QUATRIÈME RÉCIT.
La Chasse aux Trésors.

Une tradition arabe, transmise par les pâtres ou les contrebandiers, a franchi les Pyrénées et s’est conservée dans les pays basques. Les bergers qui conduisent leurs troupeaux le long des gaves de la montagne racontent encore aujourd’hui que, bien avant Jules César, il existait un bronche ou sorcier, qui s’éleva dans les airs sur un dragon qu’il avait soumis, et arriva ainsi au rocher où dormait Debrua, l’esprit du mal. Il l’entoura neuf fois d’une chaîne magique, et l’obligea à lui faire connaître le roi des talismans, qui donne plaisirs, richesse et puissance. Debrua déclara au sorcier que, pour tout obtenir sur terre, il fallait se rendre maître de la mouche jaune de safran, laquelle se montrait tous les soirs dans un port (passage) des Pyrénées qu’il nomma; il l’avertit seulement que, pour la prendre, il fallait tresser une résille avec les trois cheveux les plus près du cerveau et tremper cette résille dans la sueur et dans le sang. Le bronche fit ce qui lui avait été recommandé, et ne tarda pas à voir paraître la mouche jaune de safran. Il la poursuivit sept jours et sept nuits à travers les rocs, les halliers et les torrents, leur laissant autant de lambeaux de ses habits et de sa chair que les brebis, avant la tonte, laissent de flocons de laine aux buissons; enfin, il la vit se poser sur la cabane d’un berger qui était monté dans les pâturages. Il essaya en vain de parvenir jusqu’à elle; tous ses efforts ne purent décider la mouche à reprendre son vol. N’ayant donc plus d’autre ressource et s’étant assuré que personne ne pouvait le voir, il mit le feu à la cabane, et la mouche jaune de safran s’envola. Le bronche la suivit jusqu’à une prairie, où elle alla se poser sur une touffe de fenouil.
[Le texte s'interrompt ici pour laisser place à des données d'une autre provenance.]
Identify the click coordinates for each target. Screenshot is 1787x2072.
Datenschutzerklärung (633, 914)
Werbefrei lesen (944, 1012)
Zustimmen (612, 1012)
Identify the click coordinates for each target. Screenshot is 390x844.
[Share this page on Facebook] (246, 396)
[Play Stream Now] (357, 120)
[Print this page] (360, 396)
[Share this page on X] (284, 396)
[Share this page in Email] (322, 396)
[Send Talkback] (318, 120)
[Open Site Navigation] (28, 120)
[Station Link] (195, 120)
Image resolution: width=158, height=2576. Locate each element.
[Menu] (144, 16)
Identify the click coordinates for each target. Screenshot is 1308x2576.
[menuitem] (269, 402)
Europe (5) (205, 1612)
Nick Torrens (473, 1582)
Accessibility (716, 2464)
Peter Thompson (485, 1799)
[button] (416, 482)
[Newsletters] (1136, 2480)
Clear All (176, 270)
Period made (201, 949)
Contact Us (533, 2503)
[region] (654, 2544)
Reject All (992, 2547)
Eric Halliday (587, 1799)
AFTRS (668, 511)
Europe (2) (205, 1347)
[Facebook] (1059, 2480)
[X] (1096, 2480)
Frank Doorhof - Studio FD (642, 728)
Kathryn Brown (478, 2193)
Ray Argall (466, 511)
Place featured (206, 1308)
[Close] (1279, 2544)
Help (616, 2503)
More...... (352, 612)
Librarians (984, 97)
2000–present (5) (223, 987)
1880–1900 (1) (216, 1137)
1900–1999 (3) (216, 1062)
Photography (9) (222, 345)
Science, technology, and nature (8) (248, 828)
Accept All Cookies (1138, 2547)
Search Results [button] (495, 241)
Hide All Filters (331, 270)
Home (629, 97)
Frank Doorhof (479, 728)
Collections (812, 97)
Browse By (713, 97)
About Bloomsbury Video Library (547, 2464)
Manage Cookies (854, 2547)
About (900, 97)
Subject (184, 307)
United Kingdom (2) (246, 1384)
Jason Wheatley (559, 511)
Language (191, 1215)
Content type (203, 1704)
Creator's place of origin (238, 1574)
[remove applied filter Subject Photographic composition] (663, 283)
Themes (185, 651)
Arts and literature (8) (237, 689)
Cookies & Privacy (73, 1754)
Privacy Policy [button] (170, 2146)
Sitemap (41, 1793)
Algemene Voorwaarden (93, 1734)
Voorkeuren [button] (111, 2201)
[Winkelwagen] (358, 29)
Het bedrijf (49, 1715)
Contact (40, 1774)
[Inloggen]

Comme il ne pouvait s’approcher d’une plante qui fait la guerre aux sorciers, il resta à quelque distance. Alors un jeune berger, qui gardait des chevaux dans la pâture, aperçut la mouche et la prit dans son bonnet. Le bronche, hors de lui, poursuivit l’enfant, le frappa de son bâton et le tua; mais, au moment où il saisissait la mouche jaune de safran, elle lui fit une piqûre qui le rendit triste pour le reste de ses jours. Devenu plus riche que les labinas (fées) des gaves, il tomba dans la même langueur que ceux qui ont été recommandés par leurs ennemis à saint Sequayre[16]; et il mourut lentement comme si l’on eût coupé la mère racine de son cœur.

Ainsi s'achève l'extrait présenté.